Table 2: Baselines JMVAE, MVAE, MMVAE, their contrastive variations, MMJSD with modality-specific code and our method (I stands for IWAE (Burda, Grosse, and Salakhutdinov 2016) and C stands for CUBO (Dieng et al. 2017)). M stands for MNIST, and S represents SVHN.
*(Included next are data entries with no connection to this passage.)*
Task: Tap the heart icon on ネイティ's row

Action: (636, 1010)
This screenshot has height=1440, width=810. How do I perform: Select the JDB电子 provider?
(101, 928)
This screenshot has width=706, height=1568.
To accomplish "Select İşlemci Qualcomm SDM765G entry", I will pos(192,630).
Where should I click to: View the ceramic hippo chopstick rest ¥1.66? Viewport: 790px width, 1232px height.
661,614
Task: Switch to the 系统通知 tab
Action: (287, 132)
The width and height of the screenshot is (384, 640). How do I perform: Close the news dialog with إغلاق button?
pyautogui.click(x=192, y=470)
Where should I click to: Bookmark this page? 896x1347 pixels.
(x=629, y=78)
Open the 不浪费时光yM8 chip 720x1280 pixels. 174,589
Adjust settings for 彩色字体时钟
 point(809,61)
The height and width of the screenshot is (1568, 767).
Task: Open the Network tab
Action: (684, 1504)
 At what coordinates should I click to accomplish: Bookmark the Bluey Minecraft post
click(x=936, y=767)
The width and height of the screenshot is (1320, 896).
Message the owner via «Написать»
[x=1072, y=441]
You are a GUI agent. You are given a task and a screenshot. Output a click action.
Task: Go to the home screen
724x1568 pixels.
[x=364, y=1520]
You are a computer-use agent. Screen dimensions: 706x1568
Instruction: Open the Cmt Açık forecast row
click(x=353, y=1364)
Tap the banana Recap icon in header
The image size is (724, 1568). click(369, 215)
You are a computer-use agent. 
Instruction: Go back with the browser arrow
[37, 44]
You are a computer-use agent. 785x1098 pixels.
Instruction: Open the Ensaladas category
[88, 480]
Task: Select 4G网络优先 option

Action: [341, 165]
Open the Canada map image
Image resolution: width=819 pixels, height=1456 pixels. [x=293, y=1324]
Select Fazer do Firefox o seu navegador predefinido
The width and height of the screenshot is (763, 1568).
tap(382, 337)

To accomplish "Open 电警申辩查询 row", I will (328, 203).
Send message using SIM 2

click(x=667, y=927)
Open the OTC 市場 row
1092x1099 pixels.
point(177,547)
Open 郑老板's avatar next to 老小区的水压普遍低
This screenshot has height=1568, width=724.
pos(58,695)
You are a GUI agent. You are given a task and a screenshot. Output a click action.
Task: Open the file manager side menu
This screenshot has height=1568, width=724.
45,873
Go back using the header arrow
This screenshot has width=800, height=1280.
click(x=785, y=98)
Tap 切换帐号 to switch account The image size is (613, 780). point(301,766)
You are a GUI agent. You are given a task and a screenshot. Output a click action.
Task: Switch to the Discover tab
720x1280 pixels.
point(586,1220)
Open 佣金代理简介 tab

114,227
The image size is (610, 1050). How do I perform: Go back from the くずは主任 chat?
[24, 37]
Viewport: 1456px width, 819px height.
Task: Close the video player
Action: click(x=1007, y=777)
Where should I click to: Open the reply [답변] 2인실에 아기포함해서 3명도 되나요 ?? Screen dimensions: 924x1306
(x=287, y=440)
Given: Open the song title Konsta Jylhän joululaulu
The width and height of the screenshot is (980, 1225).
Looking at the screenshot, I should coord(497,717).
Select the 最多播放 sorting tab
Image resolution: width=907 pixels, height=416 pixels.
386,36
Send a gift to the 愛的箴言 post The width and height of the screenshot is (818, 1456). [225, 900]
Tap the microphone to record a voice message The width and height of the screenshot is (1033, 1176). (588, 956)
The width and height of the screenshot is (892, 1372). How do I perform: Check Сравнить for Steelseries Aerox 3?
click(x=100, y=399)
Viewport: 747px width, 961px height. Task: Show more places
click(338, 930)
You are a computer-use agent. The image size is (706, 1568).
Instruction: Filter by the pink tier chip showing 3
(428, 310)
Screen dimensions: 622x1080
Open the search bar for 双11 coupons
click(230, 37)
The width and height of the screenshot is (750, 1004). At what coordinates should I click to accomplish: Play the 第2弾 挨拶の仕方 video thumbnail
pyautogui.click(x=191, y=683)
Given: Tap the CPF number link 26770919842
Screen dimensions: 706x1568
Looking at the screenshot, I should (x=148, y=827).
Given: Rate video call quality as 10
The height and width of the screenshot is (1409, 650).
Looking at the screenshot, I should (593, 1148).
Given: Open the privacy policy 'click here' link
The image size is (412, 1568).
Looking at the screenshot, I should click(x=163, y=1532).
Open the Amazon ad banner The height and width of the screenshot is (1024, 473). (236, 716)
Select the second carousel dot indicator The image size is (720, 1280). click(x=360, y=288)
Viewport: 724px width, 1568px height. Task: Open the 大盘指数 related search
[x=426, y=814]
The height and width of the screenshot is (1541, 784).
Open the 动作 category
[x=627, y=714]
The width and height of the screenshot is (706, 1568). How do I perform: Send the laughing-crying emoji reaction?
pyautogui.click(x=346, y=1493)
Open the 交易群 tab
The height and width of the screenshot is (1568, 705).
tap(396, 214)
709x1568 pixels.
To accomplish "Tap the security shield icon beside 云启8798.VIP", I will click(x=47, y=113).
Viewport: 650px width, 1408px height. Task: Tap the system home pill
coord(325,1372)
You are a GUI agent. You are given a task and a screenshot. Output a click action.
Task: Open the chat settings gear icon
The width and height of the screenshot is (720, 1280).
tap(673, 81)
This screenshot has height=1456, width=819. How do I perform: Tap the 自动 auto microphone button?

We compare the proposed method with the-state-of-the-art methods on MNIST-SVHN.

Setup

MNIST-SVHN dataset contains two modalities, MNIST and SVHN (Netzer et al. 2011), where each instance of a digit class is paired with 30 random instances from the other dataset with the same digit class. We use the same architecture of encoders and decoders used by Shi et al. (2021), where MLPs are used for MNIST and CNNs are used for SVHN. Furthermore, we use the same 20-d for the latent space while splitting it into the 10-d content code and 10-d style code. As suggested in Shi et al. (2019, 2021), the following metrics are used to evaluate the performance of the models.

•

Latent accuracy Latent accuracy is computed by the classification accuracy of a linear classifier trained on the learned representation of encoders.
•

Joint coherence accuracy Joint coherence accuracy is computed by how often multimodal generations are classified to have the same label. We pre-train the classifiers of each modality and apply them on the multimodal generations $\bm{x}_{1},\bm{x}_{2}\sim p(\bm{z})p(\bm{x}_{1},\bm{x}_{2}|\bm{z})$ to check how often $\bm{x}_{1}$ and $\bm{x}_{2}$ have the same label.
•

Cross coherence accuracy Cross coherence accuracy is computed similarly to joint coherence accuracy. We apply the pre-trained classifiers on the cross generated samples $\bm{x}_{1},\hat{\bm{x}}_{2}\sim q(\bm{x}_{1})q(\bm{z}|\bm{x}_{1})p(\hat{\bm{x}}_{2}|\bm{z})$ and $\hat{\bm{x}}_{1},\bm{x}_{2}\sim q(\bm{x}_{2})q(\bm{z}|\bm{x}_{2})p(\hat{\bm{x}}_{1}|\bm{z})$ and compute how often the label remains the same.
•

Synergy coherence accuracy Synergy coherence accuracy is computed by how often the joint reconstructions have the same label as the original input. The pre-trained classifiers are now applied on $\hat{\bm{x}}_{1},\hat{\bm{x}}_{2}\sim q(\bm{x}_{1},\bm{x}_{2})q(\bm{z}|\bm{x}_{1},\bm{x}_{2})p(\hat{\bm{x}}_{1},\hat{\bm{x}}_{2}|\bm{z})$

The experimental results are shown in Table 2. Moreover, we report the synergy coherence accuracy for our model by computing the joint posterior of Gaussian experts in the closed-form via geometric mean. It can be seen that our proposed model outperforms others in almost every metrics, especially on the joint coherence accuracy.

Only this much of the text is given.